Another question involving the Catechism's use of Scripture is an issue I have briefly touched on before, that is, the practice of cherry-picking, or as scholars say today, "proof-texting." For centuries the Catholic method of "doing theology" was propositional: a premise was put forward, arguments raised, and then the premise was defended by statements in its defense. This method of Catholic theology dates back to early medieval times in the West, but it is actually a heritage from Socrates and Aristotle long before Christ. For this reason logic and rhetoric were main staples in a medieval university's curriculum. The "premises" were doctrinal and judicial statements held by the Church, fortified over time by the expansion of defenses. Scripture study as a discipline was put at the service of the Church Body. The study of Scripture as a fully independent discipline, with attention to literary forms, linguistics, intent of authors, understanding of inspiration, archaeology, liturgical use, writings of the Fathers, secular historical sources and the like, in the scale we have today, is a post-Enlightenment development that did not penetrate Catholicism till the twentieth century, with Pius XII's blessing in 1943.
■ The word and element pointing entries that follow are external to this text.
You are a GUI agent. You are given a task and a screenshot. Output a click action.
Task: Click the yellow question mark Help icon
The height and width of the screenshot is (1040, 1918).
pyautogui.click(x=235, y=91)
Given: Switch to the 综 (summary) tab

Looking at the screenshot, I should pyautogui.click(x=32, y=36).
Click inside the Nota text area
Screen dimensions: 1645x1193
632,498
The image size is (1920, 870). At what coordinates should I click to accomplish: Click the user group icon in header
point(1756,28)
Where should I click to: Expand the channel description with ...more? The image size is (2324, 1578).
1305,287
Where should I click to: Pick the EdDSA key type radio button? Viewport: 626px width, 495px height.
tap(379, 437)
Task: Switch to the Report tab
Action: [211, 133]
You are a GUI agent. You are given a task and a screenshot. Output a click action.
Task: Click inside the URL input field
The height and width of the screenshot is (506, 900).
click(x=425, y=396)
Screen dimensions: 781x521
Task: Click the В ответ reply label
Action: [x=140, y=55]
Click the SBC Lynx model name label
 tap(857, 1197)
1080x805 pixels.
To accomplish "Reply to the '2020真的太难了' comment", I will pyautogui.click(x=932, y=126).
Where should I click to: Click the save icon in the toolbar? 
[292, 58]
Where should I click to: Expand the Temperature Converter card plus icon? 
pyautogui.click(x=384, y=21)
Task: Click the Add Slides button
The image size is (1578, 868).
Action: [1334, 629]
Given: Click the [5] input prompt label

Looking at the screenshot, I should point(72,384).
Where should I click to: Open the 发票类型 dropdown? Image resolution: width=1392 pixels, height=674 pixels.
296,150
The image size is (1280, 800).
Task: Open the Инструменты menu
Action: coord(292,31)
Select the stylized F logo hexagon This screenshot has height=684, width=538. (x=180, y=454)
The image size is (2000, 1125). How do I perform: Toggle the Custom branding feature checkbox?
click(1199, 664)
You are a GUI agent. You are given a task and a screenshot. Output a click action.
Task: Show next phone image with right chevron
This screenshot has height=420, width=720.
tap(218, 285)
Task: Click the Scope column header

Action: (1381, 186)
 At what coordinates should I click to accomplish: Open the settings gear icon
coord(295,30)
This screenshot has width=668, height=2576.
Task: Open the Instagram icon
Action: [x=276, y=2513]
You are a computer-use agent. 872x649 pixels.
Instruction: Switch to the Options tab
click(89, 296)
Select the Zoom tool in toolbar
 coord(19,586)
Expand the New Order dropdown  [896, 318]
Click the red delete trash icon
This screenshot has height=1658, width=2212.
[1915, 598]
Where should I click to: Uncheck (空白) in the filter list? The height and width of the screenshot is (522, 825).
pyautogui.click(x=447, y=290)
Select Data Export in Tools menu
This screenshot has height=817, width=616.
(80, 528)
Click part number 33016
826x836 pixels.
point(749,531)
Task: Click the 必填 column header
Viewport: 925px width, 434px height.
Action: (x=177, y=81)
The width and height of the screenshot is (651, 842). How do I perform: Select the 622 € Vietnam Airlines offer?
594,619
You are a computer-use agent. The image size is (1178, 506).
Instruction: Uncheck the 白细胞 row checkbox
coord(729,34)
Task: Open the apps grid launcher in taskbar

The renewal of Scripture study is no doubt one of the driving forces of Vatican II and certainly permeates its documents. My concern about the Catechism is its appearance of deploying the older scholastic approach to Scripture as "proof-texting." Taken as a whole, the text does not appear "Biblically driven" in its organization and priorities. In the ever present tension of Scripture and Tradition in the life of the Church, I have the impression that the Catechism as a whole is Tradition-driven at the expense of Scripture. In Roman Catholic self-understanding, Scripture and Tradition are both necessities; it was, after all, the “tradition” of usage that led the Church to determine the precise corpus of New Testament books in the first centuries of Christianity. As we look at the developments in Vatican II in other posts, it will become evident that the Council Fathers wrestled with a terminology to describe the relationship of the Church body over time with the reality of revealed Scriptures.
My educational concern is that the layout of the Catechism does not do full justice to Scripture’s importance. One need not go to the extremes of Luther to understand that it is Scripture which stokes the engine, not propositions, important as they may be. This is the cost of the Catechism’s dependence on its Roman predecessor of the sixteenth century, and it is unfortunate.